Elyes Jouini: Pourquoi ai-je démissionné ?
Mon départ n’est en aucune manière une marque de défiance, il est la marque de l’entrée dans une nouvelle phase au cours de laquelle les technocrates, dont je fais partie, se sont retrouvés de facto exclus de la négociation politique.
J’ai estimé, ainsi, de mon devoir de contribuer à redonner au Président de la République, les pouvoirs que la constitution refuse au Président par intérim. Puisque ce dernier n’a pas le droit de démettre le gouvernement, seule la démission des ministres peut lui redonner la main pour composer un nouveau gouvernement à l’image de la politique qu’il entend désormais mener.
Lorsque j’ai accepté de rejoindre le gouvernement c’était à la demande du Premier Ministre afin de contribuer à la nécessaire coordination entre les ministères concernés par les mesures économiques et sociales urgentes. Un gouvernement nouveau, hétérogène en parcours, en générations, en projets et qui devait avancer vite dans la réalisation de ses objectifs : assurer la transition démocratique dans un cadre économique et social apaisé.
Ce gouvernement a certainement échoué en matière de communication quant aux mesures qu’il a prises. Et pourtant, ce gouvernement a probablement pris en un mois plus de mesures, plus de décisions marquantes que nombre de gouvernements en plusieurs mois, voire en plusieurs années. Ratification des conventions internationales garantissant les droits de la personne et garantissant que si justice ne nous est pas rendue dans notre pays, il est désormais possible de faire appel à des juridictions internationales, aides aux familles les plus nécessiteuses, mise en place d’un programme d’aide à l’insertion des chômeurs diplômés, confiscation des biens acquis abusivement, protection de notre patrimoine inscrit au patrimoine universel,… tous les secteurs, emploi, justice, affaires sociales, culture,… ont été touchés.

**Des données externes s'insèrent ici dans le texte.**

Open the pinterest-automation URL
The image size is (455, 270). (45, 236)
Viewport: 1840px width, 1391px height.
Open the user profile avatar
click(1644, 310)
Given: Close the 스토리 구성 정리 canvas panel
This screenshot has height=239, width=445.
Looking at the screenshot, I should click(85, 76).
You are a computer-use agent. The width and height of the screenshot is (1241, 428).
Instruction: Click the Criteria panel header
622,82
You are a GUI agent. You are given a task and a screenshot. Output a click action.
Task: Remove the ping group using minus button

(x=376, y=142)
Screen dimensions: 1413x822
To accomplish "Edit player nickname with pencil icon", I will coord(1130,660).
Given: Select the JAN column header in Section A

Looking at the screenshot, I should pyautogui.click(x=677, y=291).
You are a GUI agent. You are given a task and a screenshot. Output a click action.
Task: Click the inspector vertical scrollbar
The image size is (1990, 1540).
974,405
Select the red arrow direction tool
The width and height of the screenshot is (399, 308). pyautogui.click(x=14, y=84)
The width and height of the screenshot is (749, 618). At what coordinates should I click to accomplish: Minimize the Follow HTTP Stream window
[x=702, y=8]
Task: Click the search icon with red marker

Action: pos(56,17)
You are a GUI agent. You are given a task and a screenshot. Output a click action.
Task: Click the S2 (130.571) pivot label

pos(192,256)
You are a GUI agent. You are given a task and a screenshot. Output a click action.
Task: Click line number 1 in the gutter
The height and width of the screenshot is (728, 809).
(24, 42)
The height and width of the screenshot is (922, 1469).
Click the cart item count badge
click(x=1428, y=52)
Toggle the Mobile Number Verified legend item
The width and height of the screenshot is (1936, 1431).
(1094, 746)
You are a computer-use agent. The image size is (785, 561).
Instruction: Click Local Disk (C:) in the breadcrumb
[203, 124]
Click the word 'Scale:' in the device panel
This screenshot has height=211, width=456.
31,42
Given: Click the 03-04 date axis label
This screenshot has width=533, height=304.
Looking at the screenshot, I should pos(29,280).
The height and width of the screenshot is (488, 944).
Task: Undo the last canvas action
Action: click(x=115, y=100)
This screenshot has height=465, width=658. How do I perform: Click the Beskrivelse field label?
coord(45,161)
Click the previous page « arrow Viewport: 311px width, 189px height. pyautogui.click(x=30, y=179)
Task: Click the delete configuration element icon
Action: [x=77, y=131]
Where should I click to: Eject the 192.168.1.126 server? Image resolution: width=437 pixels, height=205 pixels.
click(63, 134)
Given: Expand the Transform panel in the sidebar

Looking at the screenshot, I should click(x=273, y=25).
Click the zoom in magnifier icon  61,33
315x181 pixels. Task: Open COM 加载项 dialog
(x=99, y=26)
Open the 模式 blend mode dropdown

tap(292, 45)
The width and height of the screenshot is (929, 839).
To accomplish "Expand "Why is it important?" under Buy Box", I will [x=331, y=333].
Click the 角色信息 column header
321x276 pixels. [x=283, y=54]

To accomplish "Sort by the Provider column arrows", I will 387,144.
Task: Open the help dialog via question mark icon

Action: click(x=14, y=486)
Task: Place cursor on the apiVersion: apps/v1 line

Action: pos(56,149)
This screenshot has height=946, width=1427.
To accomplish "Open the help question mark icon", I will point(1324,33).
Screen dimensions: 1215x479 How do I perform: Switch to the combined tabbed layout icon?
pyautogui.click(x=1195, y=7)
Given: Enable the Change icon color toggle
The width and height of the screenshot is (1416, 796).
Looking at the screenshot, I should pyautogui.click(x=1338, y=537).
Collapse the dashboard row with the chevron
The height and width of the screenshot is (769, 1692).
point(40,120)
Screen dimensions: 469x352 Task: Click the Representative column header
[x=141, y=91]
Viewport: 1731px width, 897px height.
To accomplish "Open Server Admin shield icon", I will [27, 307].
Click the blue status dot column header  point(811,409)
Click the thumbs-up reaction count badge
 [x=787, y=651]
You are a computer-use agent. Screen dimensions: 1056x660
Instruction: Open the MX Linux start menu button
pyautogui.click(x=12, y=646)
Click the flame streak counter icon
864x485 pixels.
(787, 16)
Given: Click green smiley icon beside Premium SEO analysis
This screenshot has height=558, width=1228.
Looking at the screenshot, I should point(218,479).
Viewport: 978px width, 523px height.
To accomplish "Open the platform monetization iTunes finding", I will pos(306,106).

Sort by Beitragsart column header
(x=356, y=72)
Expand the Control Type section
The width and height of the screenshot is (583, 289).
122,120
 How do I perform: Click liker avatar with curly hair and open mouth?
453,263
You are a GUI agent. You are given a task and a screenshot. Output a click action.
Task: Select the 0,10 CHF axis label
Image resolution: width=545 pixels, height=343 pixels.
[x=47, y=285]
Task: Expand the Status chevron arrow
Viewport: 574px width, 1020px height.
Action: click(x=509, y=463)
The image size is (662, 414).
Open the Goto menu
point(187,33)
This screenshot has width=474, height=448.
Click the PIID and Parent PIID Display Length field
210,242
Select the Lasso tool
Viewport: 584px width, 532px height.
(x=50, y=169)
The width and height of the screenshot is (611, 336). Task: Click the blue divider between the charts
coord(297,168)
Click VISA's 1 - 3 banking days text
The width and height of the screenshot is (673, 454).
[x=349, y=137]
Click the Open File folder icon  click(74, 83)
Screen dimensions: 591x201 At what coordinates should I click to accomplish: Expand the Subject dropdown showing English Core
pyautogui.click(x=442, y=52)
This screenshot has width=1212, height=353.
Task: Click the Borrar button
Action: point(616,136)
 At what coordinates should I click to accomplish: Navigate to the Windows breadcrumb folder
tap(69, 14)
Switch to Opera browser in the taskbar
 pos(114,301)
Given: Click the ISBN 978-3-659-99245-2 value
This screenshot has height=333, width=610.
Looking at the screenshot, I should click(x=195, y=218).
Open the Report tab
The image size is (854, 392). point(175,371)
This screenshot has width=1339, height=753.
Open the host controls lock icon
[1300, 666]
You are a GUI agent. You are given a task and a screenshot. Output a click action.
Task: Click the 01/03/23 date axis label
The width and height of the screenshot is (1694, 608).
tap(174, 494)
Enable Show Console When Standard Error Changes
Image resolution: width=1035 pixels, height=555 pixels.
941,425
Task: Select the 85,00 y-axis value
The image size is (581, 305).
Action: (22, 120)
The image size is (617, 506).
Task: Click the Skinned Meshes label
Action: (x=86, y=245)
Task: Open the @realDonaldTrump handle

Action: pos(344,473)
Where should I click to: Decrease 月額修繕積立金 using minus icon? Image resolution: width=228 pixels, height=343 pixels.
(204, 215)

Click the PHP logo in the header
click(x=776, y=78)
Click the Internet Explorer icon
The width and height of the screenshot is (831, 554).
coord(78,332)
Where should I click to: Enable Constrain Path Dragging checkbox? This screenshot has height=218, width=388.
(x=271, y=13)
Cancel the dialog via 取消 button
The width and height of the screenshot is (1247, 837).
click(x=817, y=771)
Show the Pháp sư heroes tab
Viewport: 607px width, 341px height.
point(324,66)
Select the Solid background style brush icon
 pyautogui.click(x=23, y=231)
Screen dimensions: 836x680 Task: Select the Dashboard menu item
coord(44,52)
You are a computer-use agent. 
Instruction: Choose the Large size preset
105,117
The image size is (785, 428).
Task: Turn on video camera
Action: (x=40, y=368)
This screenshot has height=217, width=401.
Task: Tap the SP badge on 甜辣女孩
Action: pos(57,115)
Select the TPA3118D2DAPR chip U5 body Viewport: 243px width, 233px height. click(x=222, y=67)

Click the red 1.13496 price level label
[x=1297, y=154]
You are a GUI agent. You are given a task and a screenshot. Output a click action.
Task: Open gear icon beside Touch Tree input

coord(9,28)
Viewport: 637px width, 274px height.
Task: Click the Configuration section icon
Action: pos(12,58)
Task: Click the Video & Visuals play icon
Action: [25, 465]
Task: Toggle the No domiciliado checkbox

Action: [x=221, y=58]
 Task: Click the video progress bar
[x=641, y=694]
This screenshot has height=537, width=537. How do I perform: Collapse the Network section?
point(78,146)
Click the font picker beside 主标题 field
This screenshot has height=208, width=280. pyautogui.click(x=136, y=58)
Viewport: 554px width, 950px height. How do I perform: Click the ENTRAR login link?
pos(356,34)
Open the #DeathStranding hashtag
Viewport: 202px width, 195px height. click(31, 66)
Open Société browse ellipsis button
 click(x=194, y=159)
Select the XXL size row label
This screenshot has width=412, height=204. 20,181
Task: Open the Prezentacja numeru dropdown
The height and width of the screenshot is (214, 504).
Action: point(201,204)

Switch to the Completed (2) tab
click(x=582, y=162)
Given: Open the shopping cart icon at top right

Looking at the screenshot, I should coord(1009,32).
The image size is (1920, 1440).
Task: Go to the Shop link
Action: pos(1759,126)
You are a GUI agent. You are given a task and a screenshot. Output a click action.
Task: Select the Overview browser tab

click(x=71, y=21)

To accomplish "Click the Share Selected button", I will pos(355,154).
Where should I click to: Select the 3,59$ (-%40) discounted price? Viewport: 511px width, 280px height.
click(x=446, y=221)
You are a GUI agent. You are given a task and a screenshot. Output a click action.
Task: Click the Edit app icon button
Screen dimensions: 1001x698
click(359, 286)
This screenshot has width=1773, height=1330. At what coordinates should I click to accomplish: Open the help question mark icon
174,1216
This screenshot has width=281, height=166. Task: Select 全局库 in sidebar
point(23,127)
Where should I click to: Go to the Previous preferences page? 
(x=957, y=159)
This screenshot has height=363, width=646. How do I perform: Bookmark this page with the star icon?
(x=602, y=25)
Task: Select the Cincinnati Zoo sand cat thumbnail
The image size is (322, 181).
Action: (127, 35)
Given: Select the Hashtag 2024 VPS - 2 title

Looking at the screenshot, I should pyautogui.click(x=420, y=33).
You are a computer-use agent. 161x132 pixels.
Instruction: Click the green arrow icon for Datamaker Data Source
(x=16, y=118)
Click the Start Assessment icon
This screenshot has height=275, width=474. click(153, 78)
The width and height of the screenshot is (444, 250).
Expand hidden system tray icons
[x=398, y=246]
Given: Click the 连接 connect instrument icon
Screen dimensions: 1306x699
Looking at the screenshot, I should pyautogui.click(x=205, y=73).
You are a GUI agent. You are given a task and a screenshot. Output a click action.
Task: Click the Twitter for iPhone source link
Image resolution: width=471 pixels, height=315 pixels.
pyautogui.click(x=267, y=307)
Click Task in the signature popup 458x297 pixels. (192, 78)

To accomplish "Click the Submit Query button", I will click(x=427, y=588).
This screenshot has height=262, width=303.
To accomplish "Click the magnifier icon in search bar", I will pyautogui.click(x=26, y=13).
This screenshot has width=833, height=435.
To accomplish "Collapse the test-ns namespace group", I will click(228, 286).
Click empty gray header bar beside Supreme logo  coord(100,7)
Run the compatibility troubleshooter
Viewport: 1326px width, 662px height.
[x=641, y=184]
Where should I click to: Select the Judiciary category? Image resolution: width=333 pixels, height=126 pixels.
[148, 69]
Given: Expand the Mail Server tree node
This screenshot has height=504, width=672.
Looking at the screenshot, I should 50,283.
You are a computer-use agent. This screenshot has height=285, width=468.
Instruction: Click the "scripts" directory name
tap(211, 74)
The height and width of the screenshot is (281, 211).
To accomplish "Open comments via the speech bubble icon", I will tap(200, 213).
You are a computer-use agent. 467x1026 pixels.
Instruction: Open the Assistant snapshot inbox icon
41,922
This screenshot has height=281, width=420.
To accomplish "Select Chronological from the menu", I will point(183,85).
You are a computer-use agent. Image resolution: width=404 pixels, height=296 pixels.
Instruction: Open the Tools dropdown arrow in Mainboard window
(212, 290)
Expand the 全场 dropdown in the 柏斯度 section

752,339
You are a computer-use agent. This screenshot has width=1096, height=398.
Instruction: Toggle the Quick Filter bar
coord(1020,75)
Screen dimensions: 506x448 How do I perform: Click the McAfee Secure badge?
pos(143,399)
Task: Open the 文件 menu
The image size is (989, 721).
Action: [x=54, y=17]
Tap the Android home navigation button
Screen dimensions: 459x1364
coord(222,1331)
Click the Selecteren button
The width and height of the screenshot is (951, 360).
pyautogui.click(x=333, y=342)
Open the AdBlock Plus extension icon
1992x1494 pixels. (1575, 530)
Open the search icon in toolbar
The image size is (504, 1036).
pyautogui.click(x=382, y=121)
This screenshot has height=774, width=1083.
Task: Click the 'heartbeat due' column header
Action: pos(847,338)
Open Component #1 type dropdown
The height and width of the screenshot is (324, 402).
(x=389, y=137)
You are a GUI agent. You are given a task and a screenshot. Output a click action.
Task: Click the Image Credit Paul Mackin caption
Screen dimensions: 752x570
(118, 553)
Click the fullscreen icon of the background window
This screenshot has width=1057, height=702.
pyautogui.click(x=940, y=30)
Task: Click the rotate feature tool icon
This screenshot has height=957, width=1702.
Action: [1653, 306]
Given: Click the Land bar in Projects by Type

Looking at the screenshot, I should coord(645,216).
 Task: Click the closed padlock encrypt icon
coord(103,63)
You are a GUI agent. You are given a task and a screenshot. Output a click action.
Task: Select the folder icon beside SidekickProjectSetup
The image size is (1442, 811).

Ce que nous n’avons pas pris en revanche, c’est la mesure de l’urgence en matière d’attentes politiques. Bien sûr la commission présidée par Si Yadh Ben Achour avait pour mission de proposer des solutions et de les discuter avec toutes les parties. Mais nous n’avons pas suffisamment communiqué sur l’agenda, les échéances, les options, les modalités de choix… A tel point que l’ensemble des mesures prises a été totalement brouillé par l’impatience politique. Une impatience à l'image de la fougue de cette jeunesse qui a porté la révolution, une impatience que nous n'avons pas su voir.
Cette situation de crise a conduit au départ de Si Mohamed Ghannouchi. La nomination de Si Beji Caïd Essebsi marque le retour du politique au premier plan.
Pour ma part, mon départ n’est en aucune manière, une défection. Je reste au service de mon pays, entièrement et totalement au service de mon pays et, en toute humilité, je continuerai, comme je l’ai toujours fait par le passé, à mettre au service de la Tunisie, mes compétences, mes réseaux et ma légitimité internationale acquise dans les champs scientifiques, économiques et financiers.